Linguistic duality is an integral part of the Canadian identity and a fundamental value of our country.
This anniversary is the perfect opportunity to ensure that the Official Languages Act meets the needs of today’s Canadian society. Public consultations are essential to our discussion.
As part of the modernization of the Act, the Office of the Commissioner has set out a number of issues for you to comment on.
1. Access to justice
In recent years, the Office of the Commissioner has identified barriers that may affect people’s ability to use their preferred official language before federal courts. These challenges include the lack of an obligation for Supreme Court judges to be bilingual, or the fact that some federal court decisions posted on their respective websites are not available in both official languages.
This section concerns Part III of the Official Languages Act, which addresses the administration of justice.
2. Advent of new technology and delivery of federal government services
A number of technological phenomena have emerged since the only major review of the Act, in 1988. On-line services and social media have changed the habits of Canadians when it comes to their use of both official languages. The federal institutions’ use of the Internet and new tools to communicate and interact with the public, as well as the possible use of machine translation for services, raise key questions regarding the implementation of the obligations under the Act.
This section concerns Part IV of the Official Languages Act, which addresses communications with and services to the public.
3. Federal public service
In some regions, employees of federal institutions have the right to work in their official language of choice.
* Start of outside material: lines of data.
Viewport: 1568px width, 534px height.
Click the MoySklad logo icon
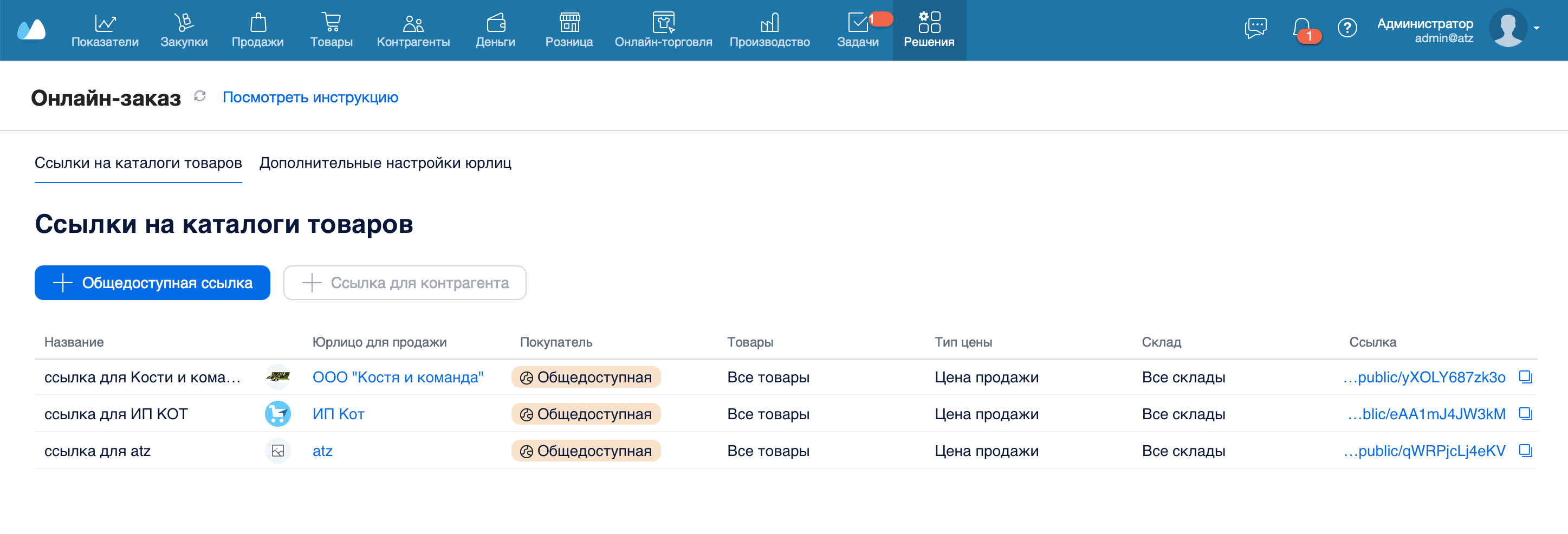point(31,29)
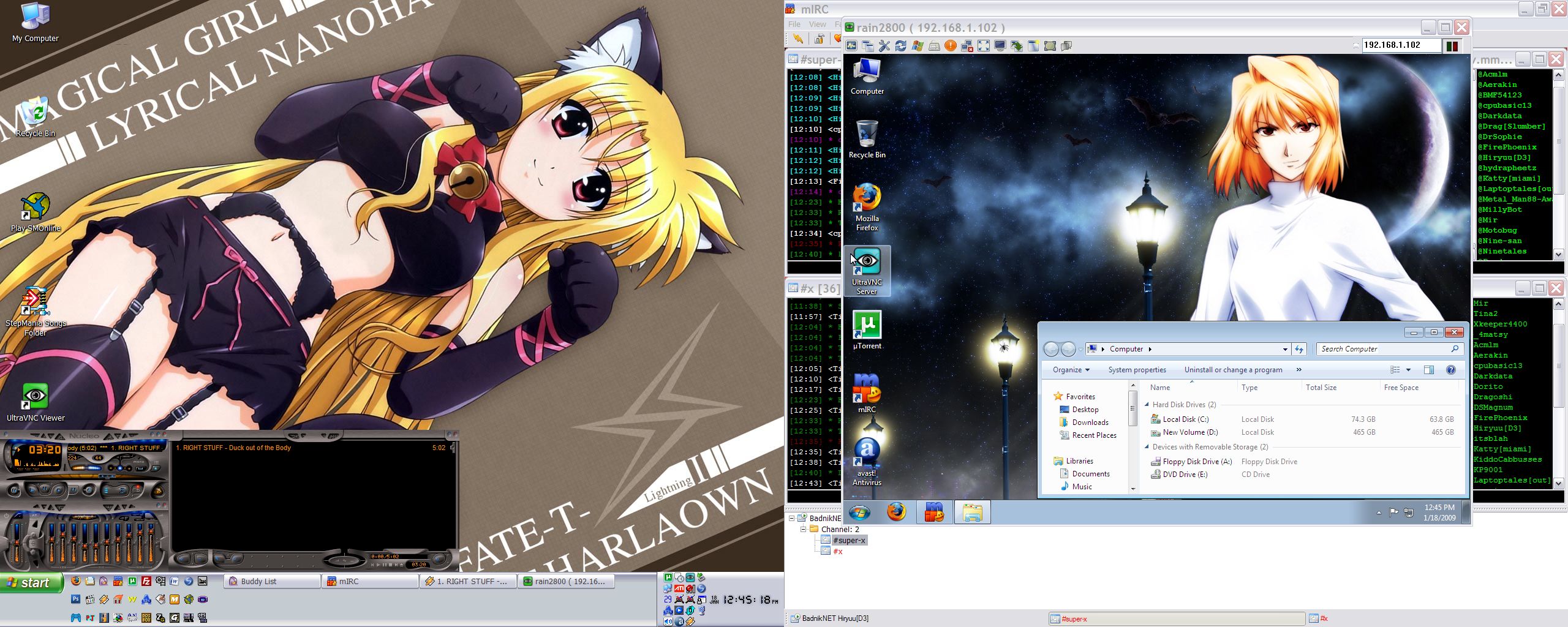The width and height of the screenshot is (1568, 627).
Task: Click the XP start button
Action: [32, 583]
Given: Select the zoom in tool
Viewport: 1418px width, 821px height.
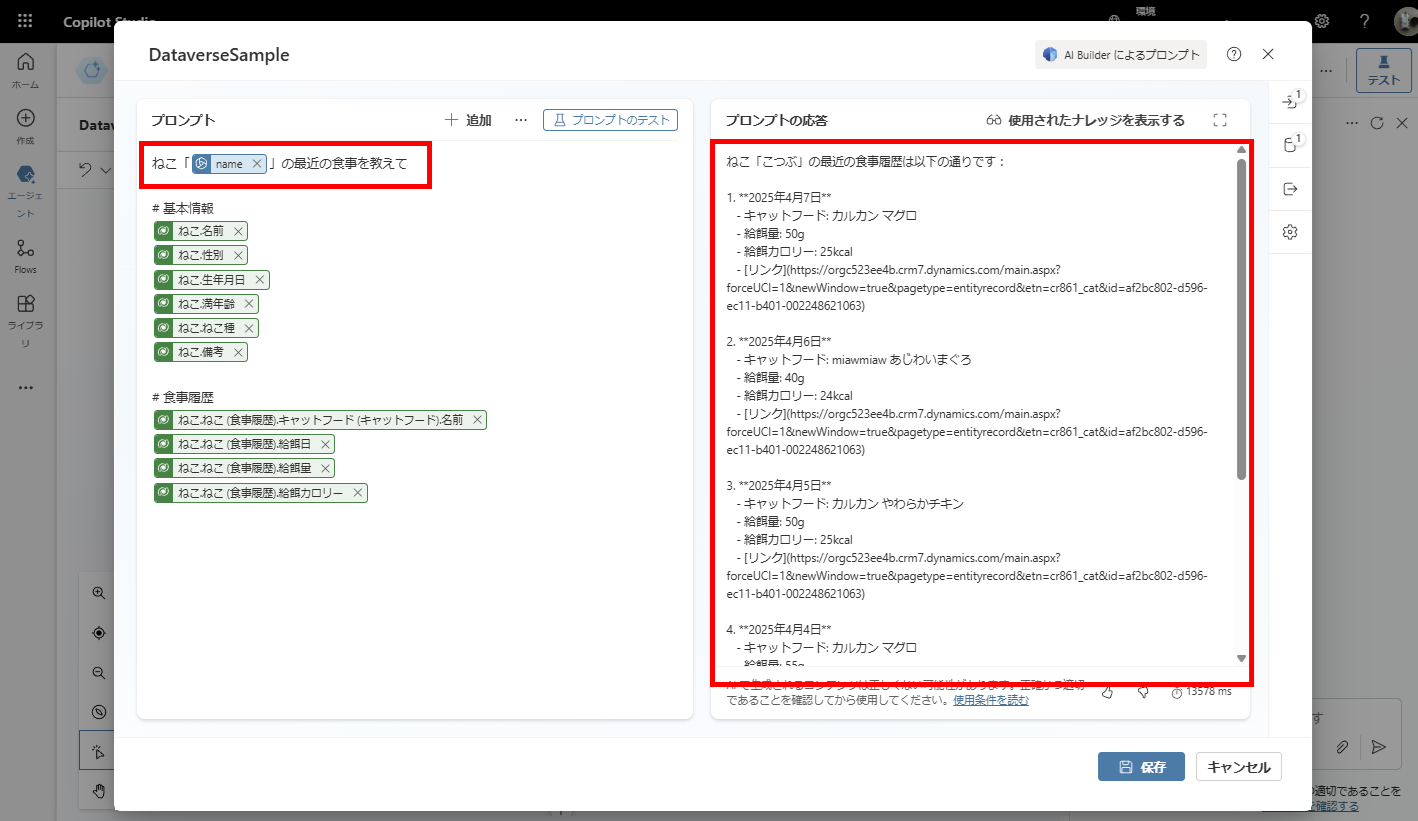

This means, for example, that these public servants can access work tools, receive supervision and training, prepare documents or speak during meetings in their preferred official language. The list of these regions, set out in a 1977 circular, no longer takes into account the realities of today’s federal public service, such as the practice of working remotely and the implementation of virtual work teams.
This section concerns Part V of the Official Languages Act, which addresses the language of work of federal public servants.
4. Development of Canada’s linguistic minorities
To ensure the proper development of official language minority communities, the time has come to clarify how federal institutions’ obligations must be implemented in order to be better understood and applied.
This section concerns Part VII of the Official Languages Act, which addresses the advancement of English and French.
5. Mandate and roles of the Commissioner
The Commissioner of Official Languages of Canada ensures respect for official languages by playing a number of roles. The Commissioner acts as an ombudsperson; conducts audits; promotes and educates; intervenes before the courts; submits reports; and fulfills the liaison and monitoring roles. However, the time has come to determine whether the Commissioner’s mandate and roles still meet the needs of Canadians.
This section concerns Part IX of the Official Languages Act, which addresses the mandate of the Commissioner of Official Languages.
6. Official languages and Indigenous languages
The Act is inclusive and specifies that it does not abrogate or derogate from any legal or customary right with respect to any language that is not English or French. First Nations, Métis and Inuit languages and culture are an integral part of the Canadian identity.
A number of actors are responsible for implementing the Act. Over the years, the governance of the Act has changed in several ways and has presented an increasing number of challenges. The time has come to ask ourselves whether the role and responsibilities assigned to the different actors still help achieve the objectives of the Act.
For more information on the Official Languages Act, visit the Understanding your language rights page.
Where and when?
The on-line consultations on the modernization of the Official Languages Act, which were held from April 19 to May 31, 2018, are now over. The Office of the Commissioner is currently analyzing your comments.